Quick Links: Download Gideros Studio | Gideros Documentation | Gideros Development Center | Gideros community chat
Arabic - Gideros Forum

Arabic

MoKaLuxMoKaLux Member
edited April 16 in Game & application design
Hello there,

I have started fiddling with gideros and arabic again.

Let me explain: I have an arabic word with vowels! I transform it to numbers depending on the letter, then I transform the vowel to a string. Then I map those to a .png and show it to the screen.

That's it.
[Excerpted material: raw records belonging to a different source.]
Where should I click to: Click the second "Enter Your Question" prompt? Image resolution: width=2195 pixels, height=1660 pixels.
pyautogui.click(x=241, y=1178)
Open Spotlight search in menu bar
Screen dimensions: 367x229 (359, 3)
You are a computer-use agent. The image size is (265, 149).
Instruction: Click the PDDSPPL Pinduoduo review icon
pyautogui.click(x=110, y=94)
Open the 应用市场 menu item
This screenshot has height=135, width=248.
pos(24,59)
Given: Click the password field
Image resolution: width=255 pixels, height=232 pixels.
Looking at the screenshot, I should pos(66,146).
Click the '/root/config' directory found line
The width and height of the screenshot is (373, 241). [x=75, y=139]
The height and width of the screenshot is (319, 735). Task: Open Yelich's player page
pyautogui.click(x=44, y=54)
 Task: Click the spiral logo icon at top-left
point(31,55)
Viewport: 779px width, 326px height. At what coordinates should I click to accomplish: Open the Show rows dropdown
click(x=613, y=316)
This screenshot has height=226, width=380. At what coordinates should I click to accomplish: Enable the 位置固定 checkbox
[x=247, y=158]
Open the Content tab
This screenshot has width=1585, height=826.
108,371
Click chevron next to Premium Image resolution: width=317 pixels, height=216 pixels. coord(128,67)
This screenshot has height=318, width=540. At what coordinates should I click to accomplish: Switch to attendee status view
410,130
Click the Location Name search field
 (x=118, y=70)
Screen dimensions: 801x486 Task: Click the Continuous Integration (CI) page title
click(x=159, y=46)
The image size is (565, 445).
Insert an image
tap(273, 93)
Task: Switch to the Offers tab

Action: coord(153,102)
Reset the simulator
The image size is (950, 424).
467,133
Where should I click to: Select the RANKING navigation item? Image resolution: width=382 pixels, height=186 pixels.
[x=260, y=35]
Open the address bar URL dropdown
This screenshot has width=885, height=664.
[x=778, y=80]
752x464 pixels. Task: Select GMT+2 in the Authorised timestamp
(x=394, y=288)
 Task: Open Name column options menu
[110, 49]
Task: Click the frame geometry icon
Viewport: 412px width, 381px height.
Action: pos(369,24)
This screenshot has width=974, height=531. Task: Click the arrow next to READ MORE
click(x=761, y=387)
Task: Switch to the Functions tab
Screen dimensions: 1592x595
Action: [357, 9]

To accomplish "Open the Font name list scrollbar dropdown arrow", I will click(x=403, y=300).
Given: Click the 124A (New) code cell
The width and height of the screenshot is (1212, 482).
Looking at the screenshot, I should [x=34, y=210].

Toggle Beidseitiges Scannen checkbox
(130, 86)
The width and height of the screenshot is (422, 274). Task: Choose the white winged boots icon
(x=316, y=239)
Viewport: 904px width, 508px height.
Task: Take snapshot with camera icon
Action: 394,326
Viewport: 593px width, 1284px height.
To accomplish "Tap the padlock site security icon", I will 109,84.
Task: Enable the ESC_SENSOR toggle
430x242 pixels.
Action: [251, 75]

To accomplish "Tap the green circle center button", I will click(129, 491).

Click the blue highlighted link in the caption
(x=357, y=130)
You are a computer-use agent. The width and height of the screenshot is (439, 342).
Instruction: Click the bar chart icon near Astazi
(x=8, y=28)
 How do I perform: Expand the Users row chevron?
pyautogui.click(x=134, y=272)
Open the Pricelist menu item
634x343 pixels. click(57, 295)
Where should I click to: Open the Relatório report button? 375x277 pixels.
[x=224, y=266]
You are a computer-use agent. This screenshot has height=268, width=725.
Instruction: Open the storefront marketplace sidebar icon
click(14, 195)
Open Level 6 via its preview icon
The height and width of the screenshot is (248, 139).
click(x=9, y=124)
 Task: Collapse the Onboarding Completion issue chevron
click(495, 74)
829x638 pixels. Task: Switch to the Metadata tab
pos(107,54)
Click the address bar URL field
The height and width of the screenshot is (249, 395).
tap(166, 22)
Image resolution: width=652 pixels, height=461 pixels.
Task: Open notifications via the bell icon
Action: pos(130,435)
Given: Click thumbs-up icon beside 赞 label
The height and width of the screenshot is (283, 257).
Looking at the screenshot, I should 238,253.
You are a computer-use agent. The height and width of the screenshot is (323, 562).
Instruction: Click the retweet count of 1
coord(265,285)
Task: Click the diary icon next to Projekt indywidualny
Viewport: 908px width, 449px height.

I need to work on position and more stuff, but that should do it for my needs.

PS: the older answers do not work in some cases, so I had to do it from scratch.
PS2: i won't be here for the next two weeks!

Have fun people.

Peace.
Tagged:
gideros_ar01.png
1182 x 641 - 44K

Comments

  • MoKaLuxMoKaLux Member
    Could you tell me if the class can be better written please?
    The code is a bit long because it accepts 15 letters and I like when the code is not in one block.
    You can put spaces to make a sentence.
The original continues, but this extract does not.